DSTEELNet: A Real-Time Parallel Dilated CNN with Atrous Spatial Pyramid Pooling for Detecting and Classifying Defects in Surface Steel Strips

Sensors (Basel). 2023 Jan 3;23(1):544. doi: 10.3390/s23010544.

Abstract

Automatic defects inspection and classification demonstrate significant importance in improving quality in the steel industry. This paper proposed and developed DSTEELNet convolution neural network (CNN) architecture to improve detection accuracy and the required time to detect defects in surface steel strips. DSTEELNet includes three parallel stacks of convolution blocks with atrous spatial pyramid pooling. Each convolution block used a different dilation rate that expands the receptive fields, increases the feature resolutions and covers square regions of input 2D image without any holes or missing edges and without increases in computations.

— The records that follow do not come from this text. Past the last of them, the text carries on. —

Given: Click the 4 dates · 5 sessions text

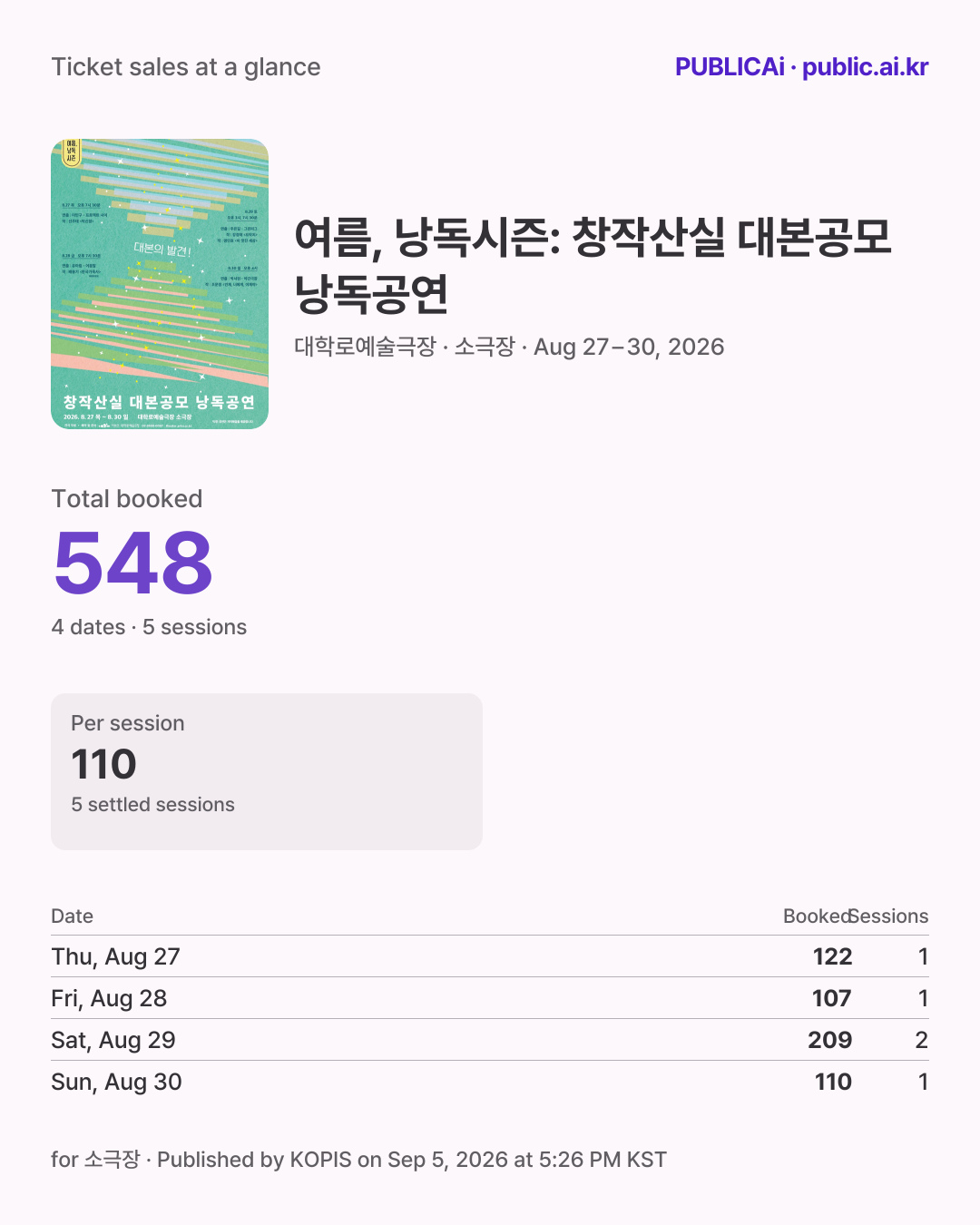Looking at the screenshot, I should click(x=149, y=627).
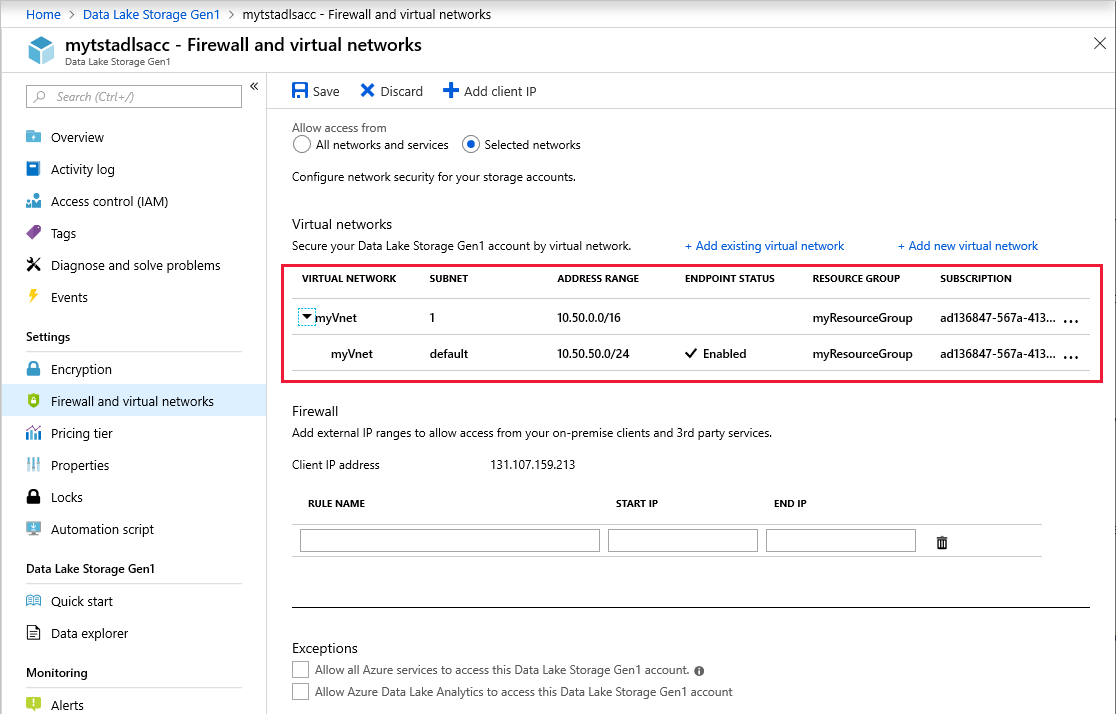Click Add new virtual network link
This screenshot has height=714, width=1116.
[968, 246]
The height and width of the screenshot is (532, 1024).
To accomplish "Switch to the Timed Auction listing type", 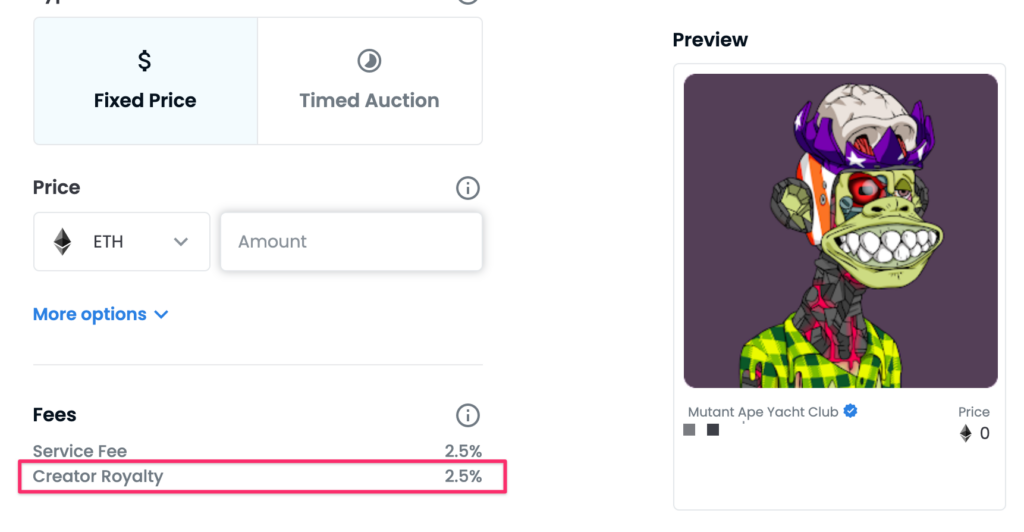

This work illustrates the performance of DSTEELNet with a different number of parallel stacks and a different order of dilation rates. The experimental results indicate significant improvements in accuracy and illustrate that the DSTEELNet achieves of 97% mAP in detecting defects in surface steel strips on the augmented dataset GNEU and Severstal datasets and is able to detect defects in a single image in 23ms.

Keywords: computer vision; convolution neural network; defect classification; defect detection; parallel processing.